The rise in the number of anti-Semitic hate crimes in New York is leading lawmakers to back new legislation meant to address the problem.

Democratic state Sen. Anna Kaplan on Monday announced the introduction of four measures meant to combat bias crimes in New York while also backing Gov. Andrew Cuomo's stated plan of bolstering anti-terrorism laws to include hate crimes.

"As a Jewish refugee who came to this country fleeing anti-Semitic violence in my homeland, my heart aches over the out-of-control spree of anti-Semitic violence taking place here in New York," Kaplan said. "I've been proud to stand shoulder to shoulder with New Yorkers of all faiths and backgrounds as we have marched in the streets and loudly proclaimed that we will not allow anti-Semitism and hatred to take hold in New York, and today, I'm proud to announce that I am taking concrete steps to address this crisis from every direction."

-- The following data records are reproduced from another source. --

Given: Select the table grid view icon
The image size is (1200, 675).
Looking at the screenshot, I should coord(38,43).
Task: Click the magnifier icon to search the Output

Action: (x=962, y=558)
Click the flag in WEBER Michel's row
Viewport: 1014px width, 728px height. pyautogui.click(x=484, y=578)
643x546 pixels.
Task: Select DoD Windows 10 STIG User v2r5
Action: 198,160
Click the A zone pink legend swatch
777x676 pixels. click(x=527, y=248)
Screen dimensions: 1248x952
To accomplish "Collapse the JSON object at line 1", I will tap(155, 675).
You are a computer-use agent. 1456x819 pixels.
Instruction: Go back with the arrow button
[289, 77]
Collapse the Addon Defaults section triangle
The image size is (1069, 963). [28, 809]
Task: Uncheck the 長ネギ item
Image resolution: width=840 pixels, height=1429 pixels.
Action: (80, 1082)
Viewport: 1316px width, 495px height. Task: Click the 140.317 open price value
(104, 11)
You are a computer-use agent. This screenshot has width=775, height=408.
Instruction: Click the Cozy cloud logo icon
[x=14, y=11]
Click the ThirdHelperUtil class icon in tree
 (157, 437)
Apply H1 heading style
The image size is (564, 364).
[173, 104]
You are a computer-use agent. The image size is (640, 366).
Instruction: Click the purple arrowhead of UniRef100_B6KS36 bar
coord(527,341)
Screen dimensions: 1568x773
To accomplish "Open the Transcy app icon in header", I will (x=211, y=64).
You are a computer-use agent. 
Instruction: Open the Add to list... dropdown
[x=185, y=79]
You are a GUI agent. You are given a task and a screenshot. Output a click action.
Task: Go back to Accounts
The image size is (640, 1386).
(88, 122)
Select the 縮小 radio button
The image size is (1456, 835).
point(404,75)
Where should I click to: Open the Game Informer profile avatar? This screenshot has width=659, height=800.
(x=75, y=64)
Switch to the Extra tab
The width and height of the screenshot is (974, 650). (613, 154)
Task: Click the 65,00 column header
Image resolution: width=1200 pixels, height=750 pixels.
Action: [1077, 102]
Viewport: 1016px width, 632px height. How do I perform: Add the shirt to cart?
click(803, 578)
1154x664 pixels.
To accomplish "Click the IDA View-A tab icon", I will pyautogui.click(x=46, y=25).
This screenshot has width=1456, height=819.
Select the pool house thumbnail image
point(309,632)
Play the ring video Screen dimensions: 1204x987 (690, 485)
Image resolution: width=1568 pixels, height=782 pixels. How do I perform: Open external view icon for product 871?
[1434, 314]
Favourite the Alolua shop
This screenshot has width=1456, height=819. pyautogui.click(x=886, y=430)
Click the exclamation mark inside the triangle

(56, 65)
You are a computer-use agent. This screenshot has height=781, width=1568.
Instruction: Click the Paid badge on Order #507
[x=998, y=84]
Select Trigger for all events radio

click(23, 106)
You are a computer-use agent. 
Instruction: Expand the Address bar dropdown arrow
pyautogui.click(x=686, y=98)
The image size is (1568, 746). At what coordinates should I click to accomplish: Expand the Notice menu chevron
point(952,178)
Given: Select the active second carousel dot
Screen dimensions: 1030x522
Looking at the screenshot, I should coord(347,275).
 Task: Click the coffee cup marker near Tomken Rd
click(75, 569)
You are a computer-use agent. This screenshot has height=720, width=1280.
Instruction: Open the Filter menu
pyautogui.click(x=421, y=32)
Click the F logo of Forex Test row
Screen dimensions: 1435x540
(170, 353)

One of the bills will require the State Education Department to have schools educate both parents and students about discrimination based on religion, sexual orientation, race and gender identity or expression, while another would have state education officials develop age-appropriate crime awareness curriculum.

Kaplan also wants to change the state's criminal law to allow for declarations and statements to be admitted as evidence to show a person intentionally committed a hate crime because of the defendant's belief or perception.

And Kaplan is calling for a bill that would create a statewide campaign of promoting acceptance and inclusion.

Recent numbers released by state law enforcement officials show a 36 percent increase in hate crime incidents between 2017 and 2018 directed at the Jewish community.

The most high-profile incident of late was a machete attack late last year that injured five people in an Orthodox community in Rockland County.